Setting up Pyrefly
Pyrefly installs into a Python environment like any other Python type checker (pip install pyrefly) and brings with it no additional dependencies. Visual Studio Code users can work with Pyrefly via an extension, but the extension doesn’t give you access to the command-line tools offered by Pyrefly when it’s installed in a project venv.
You can start using Pyrefly right away, with no actual setup. If Pyrefly detects no configuration for a given project, it defaults to flagging only the most high-profile errors: syntax issues, unrecognized names, and so on. To start using Pyrefly’s more advanced features, you can add a [tool.pyrefly] section in pyproject.toml, or create a pyrefly.toml file, and populate those with your desired settings.

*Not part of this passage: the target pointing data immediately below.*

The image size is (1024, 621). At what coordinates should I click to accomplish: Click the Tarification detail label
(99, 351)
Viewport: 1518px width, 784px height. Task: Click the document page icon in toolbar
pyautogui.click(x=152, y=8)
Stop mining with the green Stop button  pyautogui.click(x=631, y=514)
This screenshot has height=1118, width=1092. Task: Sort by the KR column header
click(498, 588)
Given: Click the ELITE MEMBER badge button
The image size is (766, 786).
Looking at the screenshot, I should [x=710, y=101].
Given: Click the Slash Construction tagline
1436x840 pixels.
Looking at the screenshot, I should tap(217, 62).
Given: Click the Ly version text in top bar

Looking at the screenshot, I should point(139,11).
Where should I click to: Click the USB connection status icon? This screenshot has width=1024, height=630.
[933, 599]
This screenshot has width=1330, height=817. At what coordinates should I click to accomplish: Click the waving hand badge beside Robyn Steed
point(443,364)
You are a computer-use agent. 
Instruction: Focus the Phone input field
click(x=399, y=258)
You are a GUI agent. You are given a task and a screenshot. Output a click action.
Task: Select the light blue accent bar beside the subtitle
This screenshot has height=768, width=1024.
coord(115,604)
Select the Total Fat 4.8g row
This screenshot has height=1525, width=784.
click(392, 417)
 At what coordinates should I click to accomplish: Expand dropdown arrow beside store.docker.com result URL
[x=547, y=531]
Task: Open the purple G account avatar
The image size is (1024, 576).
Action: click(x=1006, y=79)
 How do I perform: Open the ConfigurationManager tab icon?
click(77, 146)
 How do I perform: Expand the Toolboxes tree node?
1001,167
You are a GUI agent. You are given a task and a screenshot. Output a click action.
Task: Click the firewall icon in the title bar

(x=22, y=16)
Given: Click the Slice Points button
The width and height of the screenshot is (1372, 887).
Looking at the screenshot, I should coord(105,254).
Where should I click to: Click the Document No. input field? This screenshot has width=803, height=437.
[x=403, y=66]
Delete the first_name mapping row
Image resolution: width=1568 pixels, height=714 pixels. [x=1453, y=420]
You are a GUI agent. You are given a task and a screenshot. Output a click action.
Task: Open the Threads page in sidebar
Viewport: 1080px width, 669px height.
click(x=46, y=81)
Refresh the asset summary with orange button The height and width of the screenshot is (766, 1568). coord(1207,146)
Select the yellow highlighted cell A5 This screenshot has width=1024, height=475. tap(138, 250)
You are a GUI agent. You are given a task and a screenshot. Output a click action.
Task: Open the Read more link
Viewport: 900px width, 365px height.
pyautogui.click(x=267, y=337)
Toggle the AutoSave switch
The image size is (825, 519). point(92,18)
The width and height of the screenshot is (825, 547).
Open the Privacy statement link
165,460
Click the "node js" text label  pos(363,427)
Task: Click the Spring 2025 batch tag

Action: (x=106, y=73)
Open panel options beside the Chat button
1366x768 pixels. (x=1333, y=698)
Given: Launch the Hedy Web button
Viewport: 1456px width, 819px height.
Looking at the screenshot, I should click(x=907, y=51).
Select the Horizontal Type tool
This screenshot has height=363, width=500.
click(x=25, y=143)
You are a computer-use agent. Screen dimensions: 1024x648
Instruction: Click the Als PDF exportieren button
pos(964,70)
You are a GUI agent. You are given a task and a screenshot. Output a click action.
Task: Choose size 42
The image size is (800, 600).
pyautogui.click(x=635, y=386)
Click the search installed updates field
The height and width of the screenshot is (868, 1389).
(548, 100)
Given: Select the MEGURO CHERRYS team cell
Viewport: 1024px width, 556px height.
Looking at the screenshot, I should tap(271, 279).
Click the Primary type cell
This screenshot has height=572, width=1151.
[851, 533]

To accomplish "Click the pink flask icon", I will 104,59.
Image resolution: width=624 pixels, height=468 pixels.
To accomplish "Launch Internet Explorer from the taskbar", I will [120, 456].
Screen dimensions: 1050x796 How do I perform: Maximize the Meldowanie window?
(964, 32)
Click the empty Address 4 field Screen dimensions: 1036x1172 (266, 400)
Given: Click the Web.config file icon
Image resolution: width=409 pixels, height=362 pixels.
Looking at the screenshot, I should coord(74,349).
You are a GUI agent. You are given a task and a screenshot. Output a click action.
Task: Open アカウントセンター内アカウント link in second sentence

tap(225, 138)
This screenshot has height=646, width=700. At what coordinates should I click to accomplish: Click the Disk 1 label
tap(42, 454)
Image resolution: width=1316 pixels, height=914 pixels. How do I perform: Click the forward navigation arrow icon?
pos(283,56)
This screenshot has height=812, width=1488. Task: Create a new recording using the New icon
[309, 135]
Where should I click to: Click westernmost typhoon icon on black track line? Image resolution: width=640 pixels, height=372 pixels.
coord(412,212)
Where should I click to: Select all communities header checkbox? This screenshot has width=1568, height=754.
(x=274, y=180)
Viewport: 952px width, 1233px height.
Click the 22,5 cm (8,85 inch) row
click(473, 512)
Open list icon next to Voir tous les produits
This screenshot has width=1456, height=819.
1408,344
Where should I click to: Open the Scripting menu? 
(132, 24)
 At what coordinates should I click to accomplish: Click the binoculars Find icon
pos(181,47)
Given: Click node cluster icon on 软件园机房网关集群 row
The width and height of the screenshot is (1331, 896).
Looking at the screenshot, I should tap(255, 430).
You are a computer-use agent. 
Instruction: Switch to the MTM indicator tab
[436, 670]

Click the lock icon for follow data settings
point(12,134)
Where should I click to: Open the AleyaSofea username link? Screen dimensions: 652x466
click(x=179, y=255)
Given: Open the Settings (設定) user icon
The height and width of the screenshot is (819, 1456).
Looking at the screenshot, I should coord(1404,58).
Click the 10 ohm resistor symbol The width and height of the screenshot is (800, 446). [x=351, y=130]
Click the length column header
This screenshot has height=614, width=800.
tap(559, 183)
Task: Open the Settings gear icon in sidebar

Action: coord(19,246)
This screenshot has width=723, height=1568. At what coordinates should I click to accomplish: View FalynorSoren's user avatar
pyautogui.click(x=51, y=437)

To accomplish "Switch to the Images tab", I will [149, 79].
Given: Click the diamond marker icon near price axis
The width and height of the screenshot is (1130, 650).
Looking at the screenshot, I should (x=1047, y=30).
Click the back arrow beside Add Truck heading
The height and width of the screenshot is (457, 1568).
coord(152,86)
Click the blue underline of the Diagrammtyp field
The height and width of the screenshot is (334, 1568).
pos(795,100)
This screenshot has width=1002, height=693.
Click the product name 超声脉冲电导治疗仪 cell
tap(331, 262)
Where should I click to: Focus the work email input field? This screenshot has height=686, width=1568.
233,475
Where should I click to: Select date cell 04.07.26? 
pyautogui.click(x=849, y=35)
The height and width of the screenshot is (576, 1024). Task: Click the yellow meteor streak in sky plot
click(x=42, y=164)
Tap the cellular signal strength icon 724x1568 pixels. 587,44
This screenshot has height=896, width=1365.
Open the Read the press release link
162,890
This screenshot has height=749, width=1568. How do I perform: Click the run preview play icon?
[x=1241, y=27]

You can also run pyrefly init on your codebase and set things up automatically, including migrating existing settings from previous Pyrefly installs or from Mypy or Pyright. By default Pyrefly will use **/*.py* as the project’s includes directory, and will automatically ignore site package paths from your configured environment, thus sparing you potentially thousands of spurious errors from your venv’s installed packages.
Using Pyrefly
Once you have Pyrefly set up on a project, you’ll likely see an immense number of new errors. To silence all of them at once via # pyrefly: ignore comment directives, run pyrefly suppress. This will not only reduce the amount of error noise, but allow you to see what each error actually is from its suppression comments.